蕭兮兮將一顆剝了皮的枇杷遞到他面前,示意他也嘗嘗。
洛清寒低頭,張嘴咬掉一半的枇杷果肉。
蕭兮兮充滿期待地問道:“甜不甜?”
洛清寒咽下果肉:“挺甜的。”
“還要嗎?”
洛清寒表示不要了。
然後他就看到蕭兮兮將剩下的枇杷果肉扔進嘴裡吃了,動作無比嫻熟自然,看得他心裡一動。
他順從心裡的想法,傾身靠過去,在她唇上舔了一下。
這味道,比枇杷果肉甜多了。
蕭兮兮被他這突如其來的動作搞得一愣。
“您做什麽?”
洛清寒雲淡風輕地道:“沒什麽,我就是想比較一下,看看是枇杷甜,還是你更甜?”
蕭兮兮:“……”
她拿著枇杷的手抖了抖。
夭壽啦!
直男太子居然也會說甜言蜜語了!
洛清寒:“為何這麽看著我?”
蕭兮兮:“沒、沒什麽。
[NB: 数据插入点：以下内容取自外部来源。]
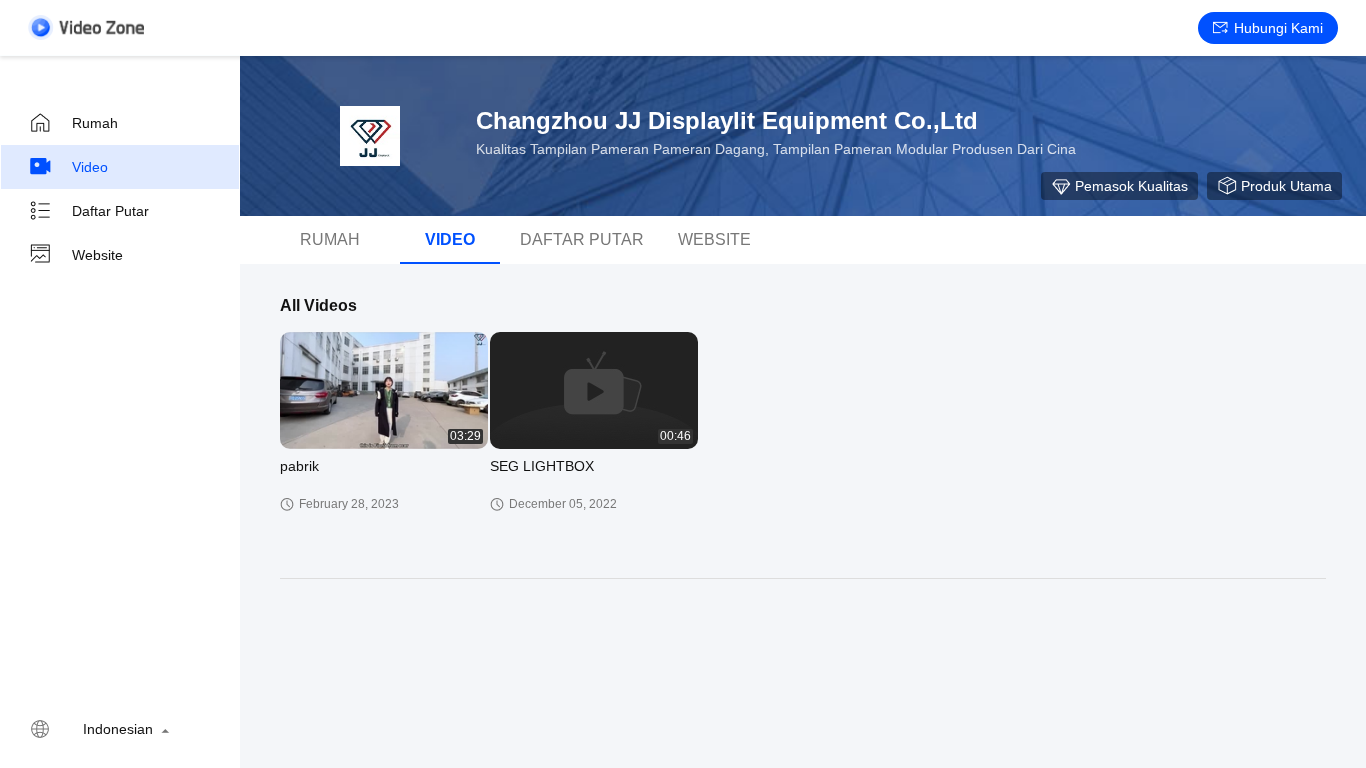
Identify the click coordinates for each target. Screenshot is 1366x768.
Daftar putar (110, 211)
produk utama (1286, 186)
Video (90, 167)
”
她埋頭將桌上的枇杷都吃光了。
她把果核都攏起來,捧在手心裡,起身跑了出去。
洛清寒不緊不慢地跟在後面。
他看到蕭兮兮將那些果核埋在了庭院裡。
洛清寒問:“你是打算把這個庭院都變成枇杷林嗎?”
蕭兮兮一邊挖洞一邊應道:“對啊,反正這院子空著也是空著,還不如種些枇杷樹呢,回頭等枇杷樹長起來了,以後每年都能吃到好多好多的枇杷果兒。”
洛清寒:“聽你這意思,你是打算以後每年都來這裡吃枇杷?”
蕭兮兮歎氣:“難能每年都來啊?”
她就剩下兩年多時間了,每年來一次的話,她頂多也就再來兩次。
此時她是背對著洛清寒的,洛清寒看不到她臉上的失落,還以為她是怕出宮不方便。
他道:“這皇陵冷冷清清的,沒什麽好玩的,你若是想吃這裡的枇杷,以後等回宮了,我可以讓人摘了枇杷送進宮裡給你慢慢吃。”
蕭兮兮回頭看他:“您打算什麽時候回宮?”
洛清寒:“這得看他們什麽時候動手。
他要等那些人鬥得兩敗俱傷了再回去。
蕭兮兮:“他們應該很快就會動手了。”
洛清寒:“何以見得?”
蕭兮兮:“我昨天捅了西陵王一刀,那一刀雖然不致命,但刀上有劇毒,若沒有解藥,西陵王三天內就得毒發身亡。大師兄懂醫術,他應該能幫助西陵王延緩毒發的時間,可最遲也拖不過三個月。”
……
滄瀾園內。
西陵王躺在床榻上,臉色蒼白,胸口纏著厚厚的紗布。
他心情非常糟糕,這兩天他們把城裡的大夫全都請過來看了一遍,所有大夫都說他身上的毒是生平罕見,無藥可解。
謝初雪端著湯藥走進來,柔聲道。
“父王,該喝藥了。”
西陵王問:“這是解藥?”
謝初雪無奈地搖頭:“不是,這是方管事調配的藥,可以延緩您體內毒性發作的時間。”